- **Work to be completed**
Rescale the data starting with the line that contains "The height and" and going on through the line that contains "point(29,220)", both included, and reproduce only those lines with the requests kept as they are. Multiply every coordinate in the answers by 0.8 and round each to a whole number, with halves rounding up.

- **Supplied entries**
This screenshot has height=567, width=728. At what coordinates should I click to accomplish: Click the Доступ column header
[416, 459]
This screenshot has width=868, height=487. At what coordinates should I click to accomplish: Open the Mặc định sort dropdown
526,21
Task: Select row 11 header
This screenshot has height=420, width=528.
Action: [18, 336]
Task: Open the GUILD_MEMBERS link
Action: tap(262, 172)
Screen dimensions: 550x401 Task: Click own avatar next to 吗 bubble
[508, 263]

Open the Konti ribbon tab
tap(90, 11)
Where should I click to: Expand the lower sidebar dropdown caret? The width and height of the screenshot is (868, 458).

* * *

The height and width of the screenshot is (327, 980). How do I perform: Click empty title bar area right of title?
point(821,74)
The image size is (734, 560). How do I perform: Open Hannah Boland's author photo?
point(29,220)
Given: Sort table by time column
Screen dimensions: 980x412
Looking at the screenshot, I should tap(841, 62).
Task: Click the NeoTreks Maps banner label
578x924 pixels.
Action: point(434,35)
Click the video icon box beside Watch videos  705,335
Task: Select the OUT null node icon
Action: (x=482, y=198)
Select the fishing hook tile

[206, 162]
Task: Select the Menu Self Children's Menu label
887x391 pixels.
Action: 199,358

==

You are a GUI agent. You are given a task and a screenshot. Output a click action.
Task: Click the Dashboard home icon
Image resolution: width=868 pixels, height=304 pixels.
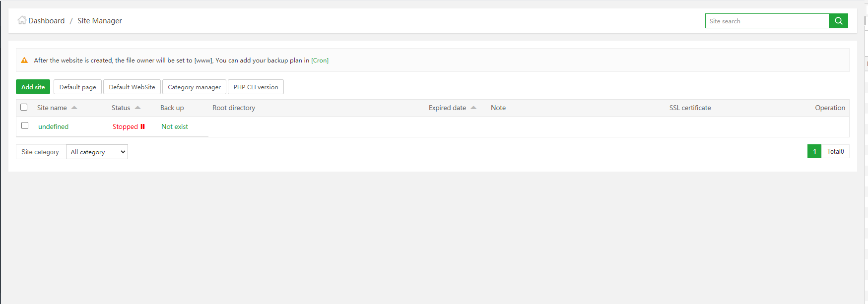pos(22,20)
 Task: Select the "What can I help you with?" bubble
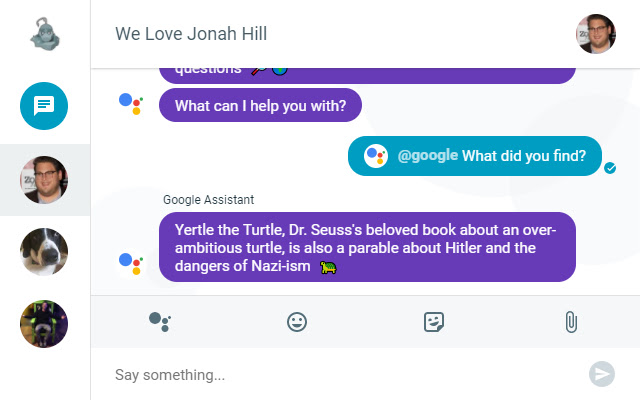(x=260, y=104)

- **Correct answer**
The height and width of the screenshot is (327, 980). How do I perform: Click empty title bar area right of title?
point(657,59)
The image size is (734, 560). How do I perform: Open Hannah Boland's author photo?
point(23,176)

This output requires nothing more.